2.2. Motoren der Bildungsexpansion: Chancengleichheit und Wettbewerbsfähigkeit
Indem er das Universitätswesen gegen die Strukturzwänge der Wirtschaft abzuschirmen versuchte und innere Freiheiten zuließ, trug der Sozialstaat der Nachkriegsepoche dem humboldtschen Ideal weitgehend Rechnung (vgl. Lessenich 2009b: 135). Die Wissenschaft gestaltete sich in Europa als eigenständiger Bereich, der sich entlang seiner eigentümlichen Pfade entwickeln konnte. Gleichzeitig war der immerwährende Kampf um Macht und Prestige dazu in der Lage, den Wissensfortschritt einseitig in bestimmte Bahnen zu lenken und an anderer Stelle zu blockieren und zu verlangsamen.
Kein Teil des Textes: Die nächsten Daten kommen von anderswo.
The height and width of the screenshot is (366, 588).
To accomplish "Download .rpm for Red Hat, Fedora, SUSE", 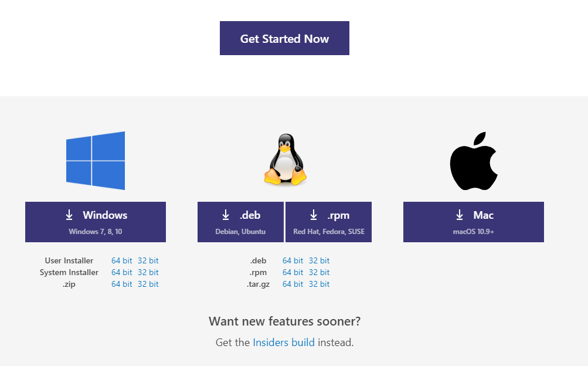I will coord(328,222).
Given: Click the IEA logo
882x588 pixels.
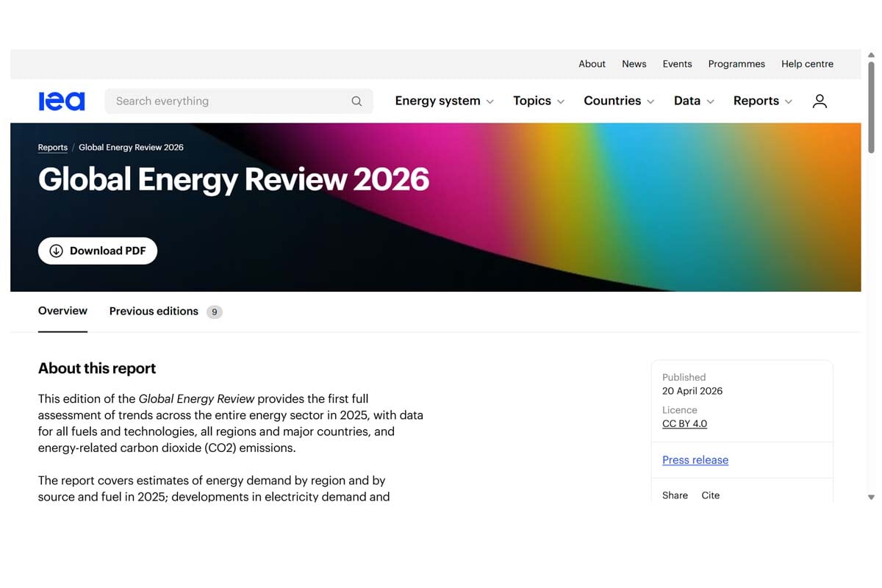Looking at the screenshot, I should tap(62, 101).
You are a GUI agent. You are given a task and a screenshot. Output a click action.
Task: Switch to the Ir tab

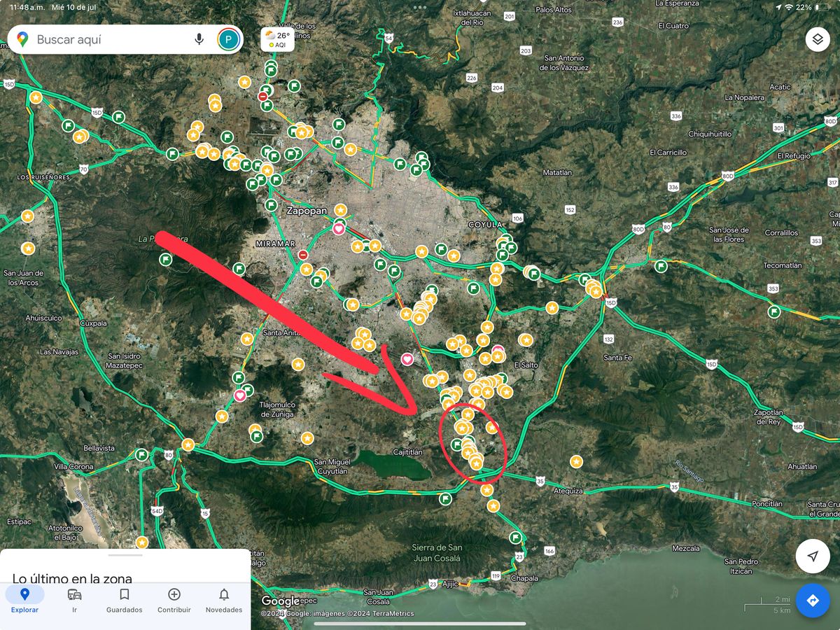[74, 600]
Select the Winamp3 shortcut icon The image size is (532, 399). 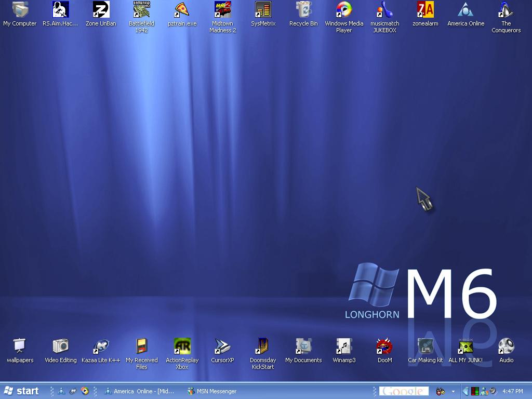[344, 347]
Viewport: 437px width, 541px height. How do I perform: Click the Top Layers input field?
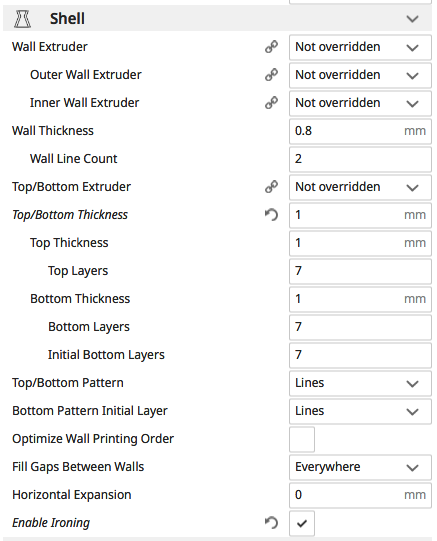[x=360, y=271]
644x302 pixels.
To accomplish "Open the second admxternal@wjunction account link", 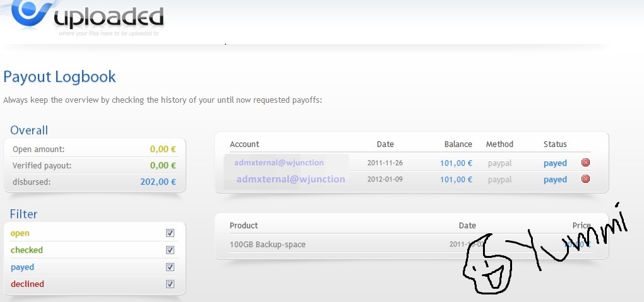I will point(291,179).
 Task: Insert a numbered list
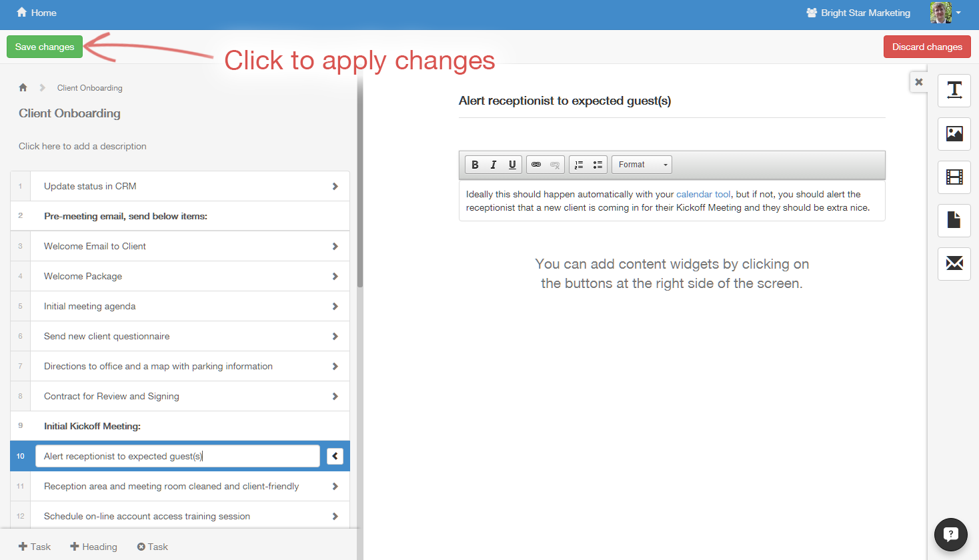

Auf jahrelange Zurückhaltung in der Hochschulpolitik folgte dann jedoch das „böse Erwachen“ in den westlichen Industrienationen. Ausgehend vom „Sputnik-Schock“ von 1957 sah man erstmals die Notwendigkeit, aktiv in die wissenschaftliche Praxis einzugreifen.
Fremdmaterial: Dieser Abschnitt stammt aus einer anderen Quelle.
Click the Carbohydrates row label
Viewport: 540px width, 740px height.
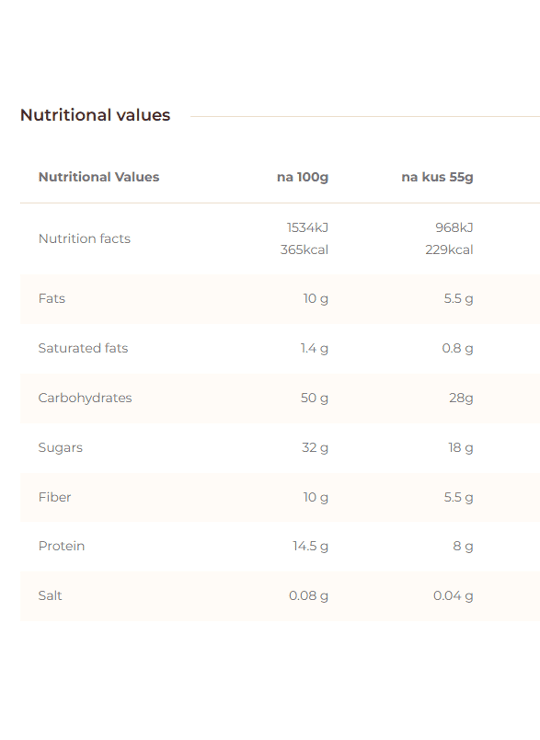pos(85,398)
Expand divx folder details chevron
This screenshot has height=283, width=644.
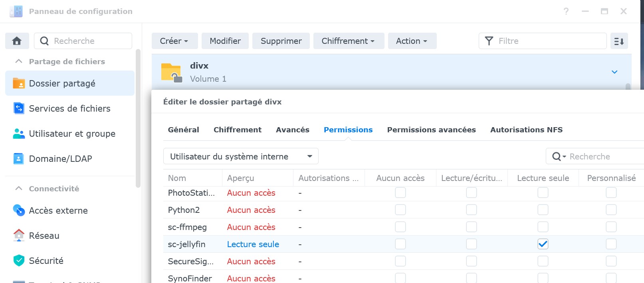(614, 72)
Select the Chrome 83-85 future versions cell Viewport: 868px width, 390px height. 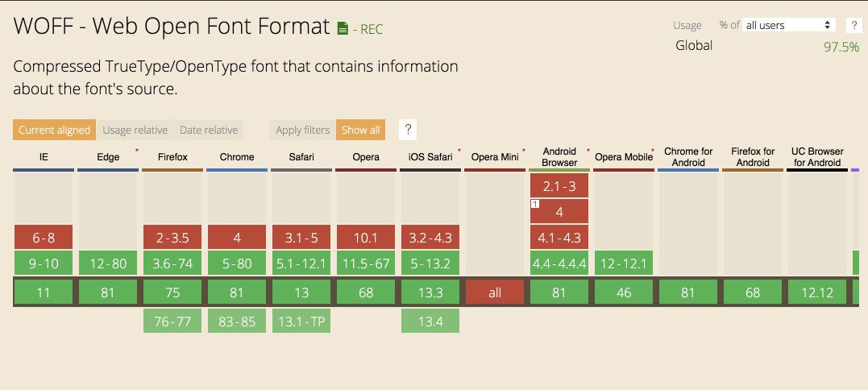(x=237, y=322)
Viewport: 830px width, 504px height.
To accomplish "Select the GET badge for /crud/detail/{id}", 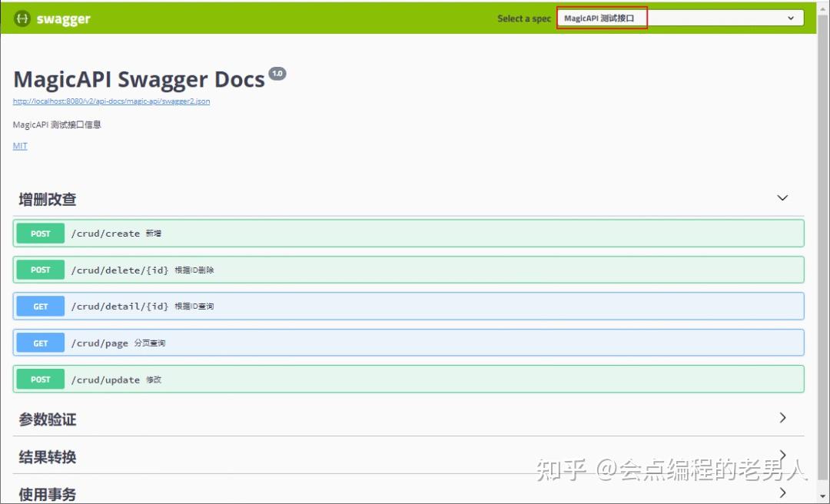I will pyautogui.click(x=39, y=306).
Nachdem der Ostblock auf beeindruckende Weise seinen technologischen Vorsprung zur Schau gestellt hatte, attestierte die neu gegründete „Organisation für ökonomische Kooperation und Zusammenarbeit“ (OECD) insbesondere dem deutschen Bildungssystem einen dringenden Reformbedarf. Innerhalb der Landesgrenzen schürte vor allem Georg Pichts Warnung vor der „Deutschen Bildungskatastrophe“ (1964) die Ängste vor einer Deklassierung im internationalen Leistungswettbewerb. In seinem einschneidenden Werk mahnte der Pädagoge, dass es auf dem Weg in ein postindustrielles Deutschland noch zu wenige Akademiker gäbe, die der im hohen Maße spezialisierten und technisierten Arbeitswelt der Zukunft entgegentreten könnten. Der von ihm attestierte „Bildungsnotstand“ müsse damit unweigerlich einen wirtschaftlichen und sozialen Notstand zur Folge haben, falls nicht rechtzeitig mit entsprechenden Strukturreformen reagiert würde. Als „zentrale Schaltstelle des Bildungssystems“ sei hierfür der Hochschulzugang maßgeblich (Lutz 1979: 639).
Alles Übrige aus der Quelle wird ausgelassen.